THE SECOND postulate tells us that the speed of light is a universal constant. This one is easy to understand, but very hard to believe. Suppose I were in a rocket traveling toward you at half the speed of light. If I turn on my headlights, the light beam will travel at the speed of light. You are sitting still and measuring the speed of the light beam. What would your measurement be? You might be tempted to say, “The speed of the rocket, 0.5 times light speed, must be added to the speed of light. The answer would be 1.5 times light speed.” What Einstein’s postulate says is that you would measure it to be the speed of light–186,000 miles or 300,000,00 meters per second. That’s because the speed of light is a constant, independent of the motion of the light source or the observer.
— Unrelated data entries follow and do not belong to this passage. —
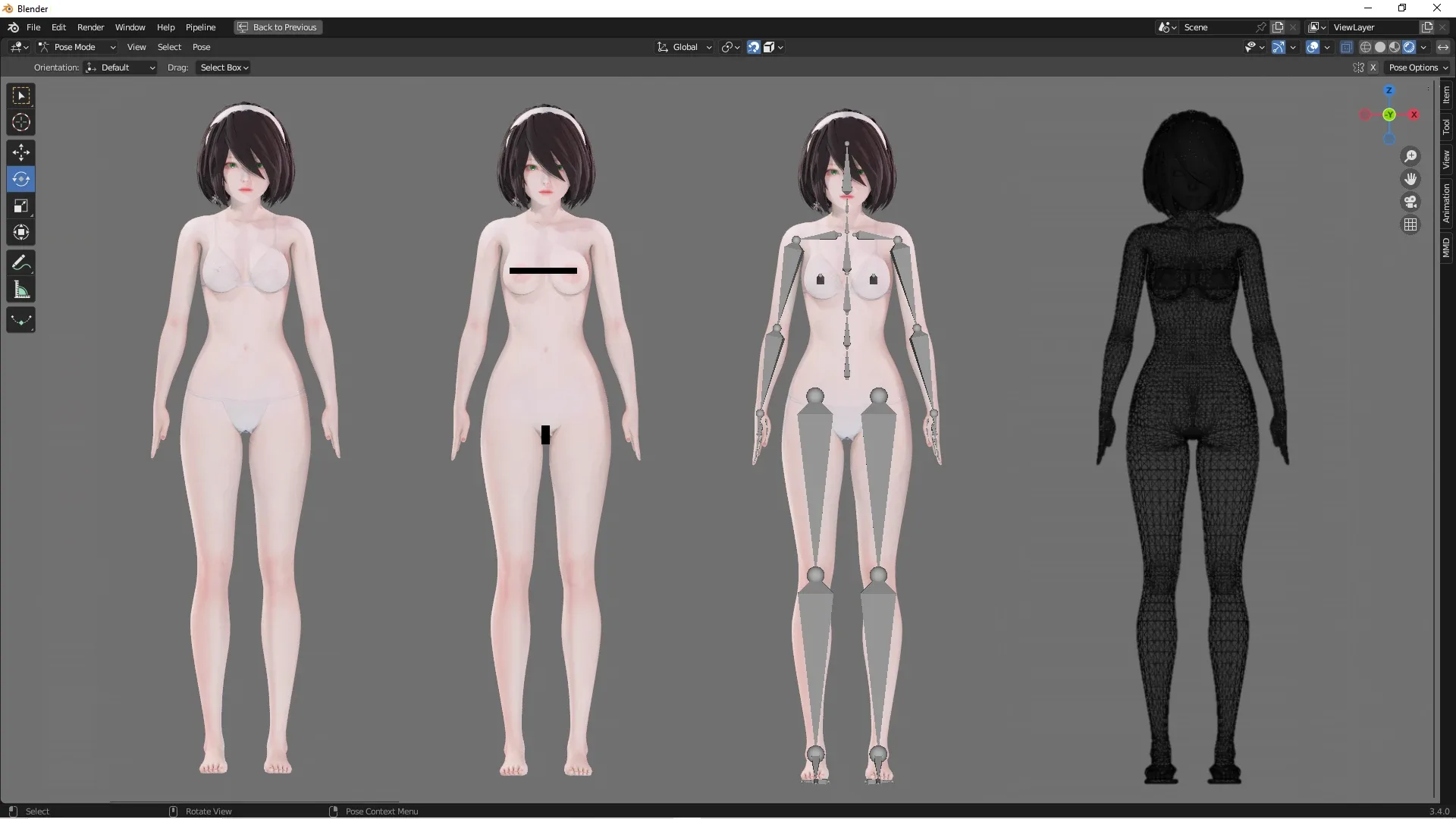Open the Render menu
This screenshot has height=819, width=1456.
point(90,27)
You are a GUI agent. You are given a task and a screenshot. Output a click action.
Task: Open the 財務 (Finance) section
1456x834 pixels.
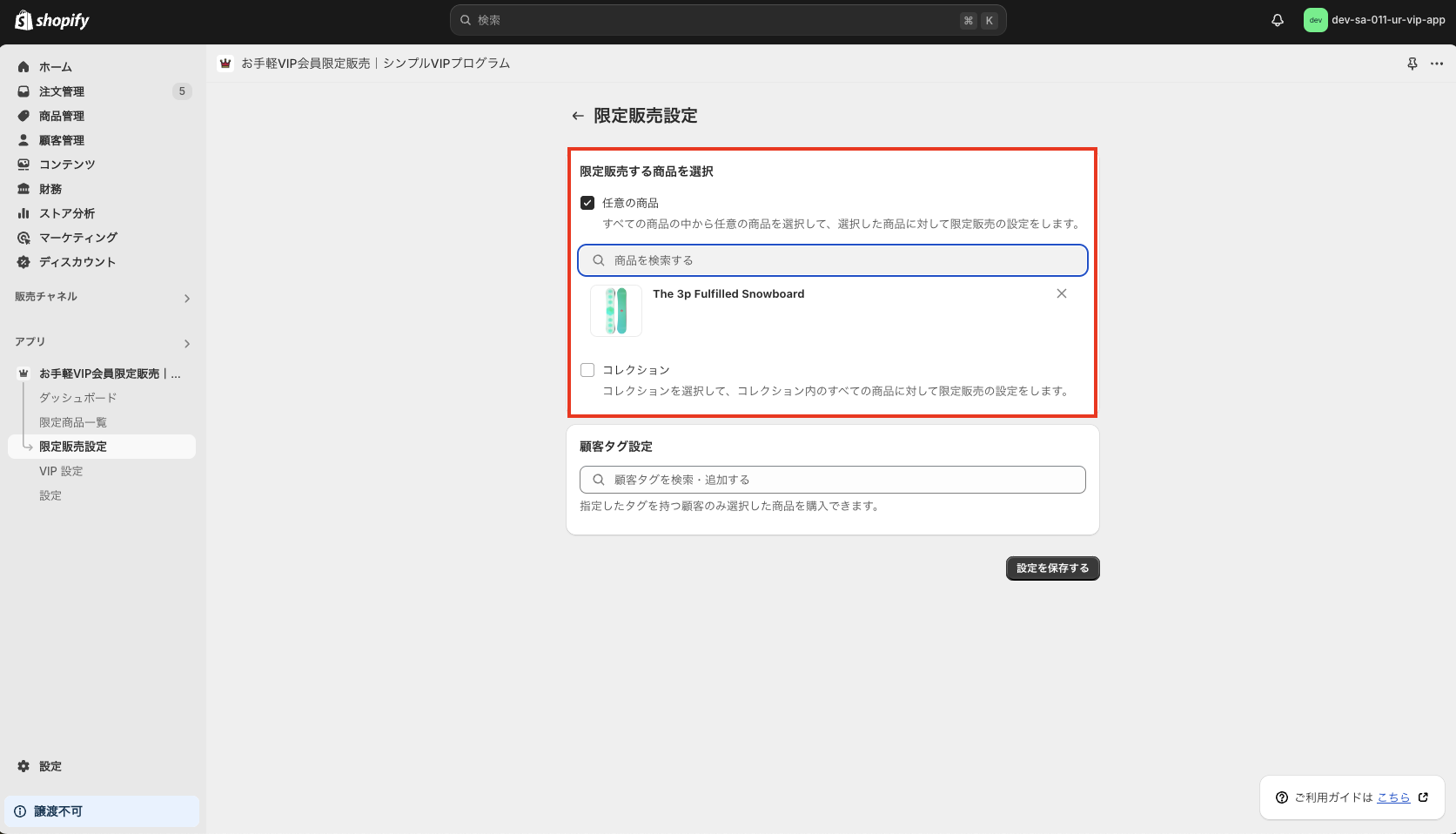(50, 188)
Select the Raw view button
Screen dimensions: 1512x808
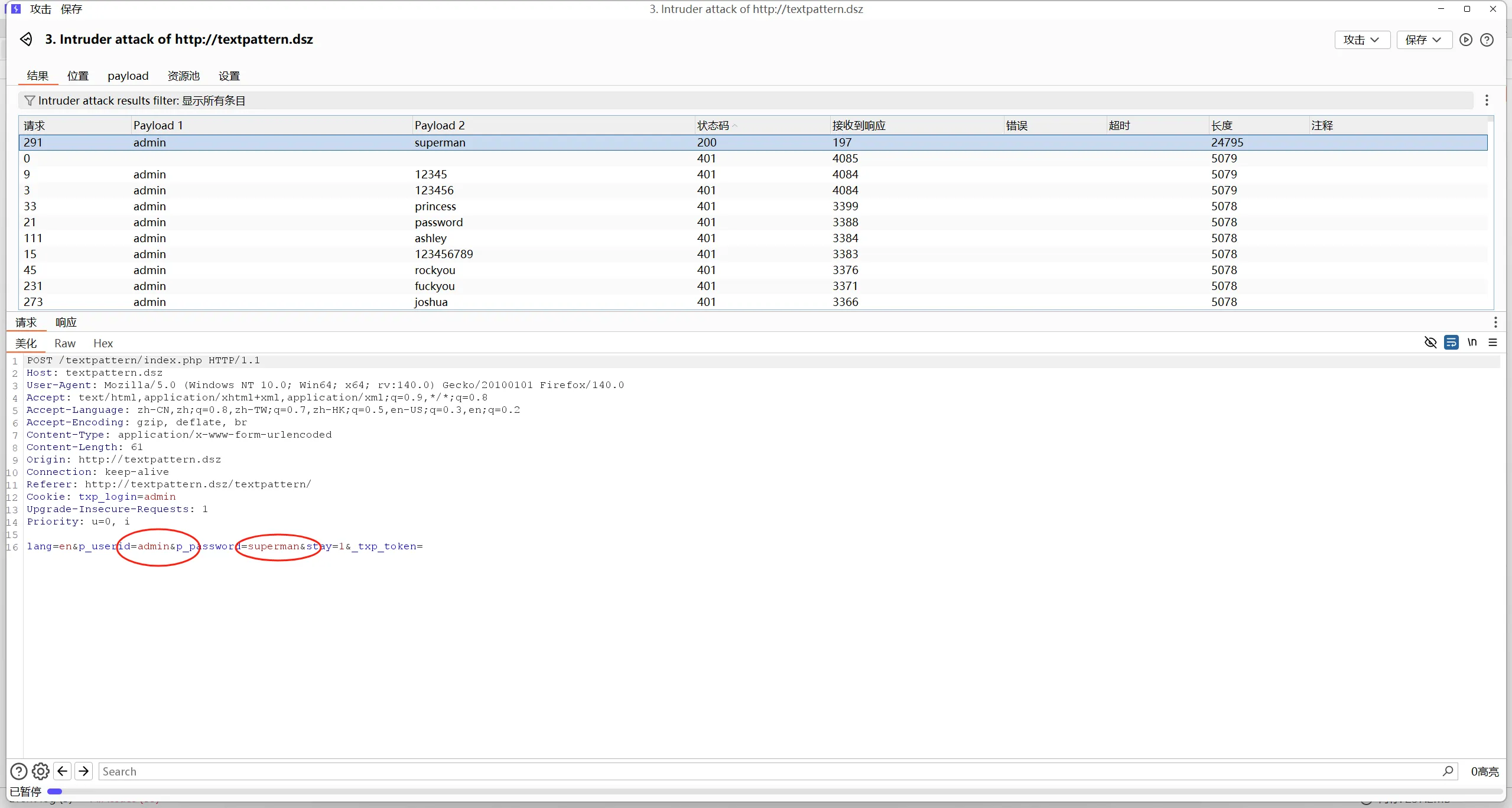coord(64,343)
Light speed is designed to be a universal constant according to Einstein relativity equations. You say, “How can that be?” According to Einstein, time is a created thing that depends upon the motion of the observer. As you go faster, time slows down. The algebraic equation is that the time you experience (t’) equals the time you would experience at rest (t), divided by the square root of 1 minus the velocity (v) squared divided by the speed of light (c) squared. Notice that the velocity cannot be higher than the speed of light. If it were, the denominator would be the square root of a negative number, which is not possible. If you don’t understand the equation, understand that time is not a fixed thing. It changes with velocity. The faster you go, the slower time passes. At light speed, time would stop.
Science fiction writers have suggested that this is a way to build a time machine. That won’t work, because time doesn’t reverse. Since the speed of light is always the same for all observers, time gets slower and slower but never stops. This is not wild speculation. Experiments at very high speeds in particle accelerators have verified what we have briefly sketched here.
As physicists and astronomers gather more data on the nature of the cosmos, the more they realize one important thing. Scientists realize that the cosmos came into being by agencies outside of time and space.
Einstein’s famous concept of gravity and mass as depressions in the fabric of space/time assumes that the view is being made by an observer outside of space/time. There is a famous illustration which shows a bowling ball and a soccer ball sitting on a mattress. The bowling ball makes a bigger dent in the mattress than the soccer ball does. Its mass is the explanation of the deeper impression than the soccer ball. All of that can only be seen by an observer looking at the mattress from a position outside of the frame of reference of the mattress.
In the mathematics of quantum mechanics and string theory, the equations suggest more than the traditional four dimensions of X, Y, Z, and time. In string theory, the equations suggest eleven spacial dimensions. This is another interesting agreement between science and faith. God is described throughout the Bible as existing in a higher dimension than X, Y, Z, and time. In Acts 17: 23-28 Paul talks about “the unknown God” and portrays the real God as one “in whom we live and move and have our being.”
Science and the Bible agree that there are more dimensions than three spacial dimensions and time. All evidence says that the creation process involved an entity or entities in higher dimensions than X, Y, Z, and time. Time and space could only be created by an entity outside of time and space. The disagreement is whether that entity is personal or impersonal. The properties of a personal creator would involve purpose, beauty, design, intelligence, and order. The properties of an entity that is not personal would have no purpose, would be totally chance-driven, would show no design, and would have no reason for beauty.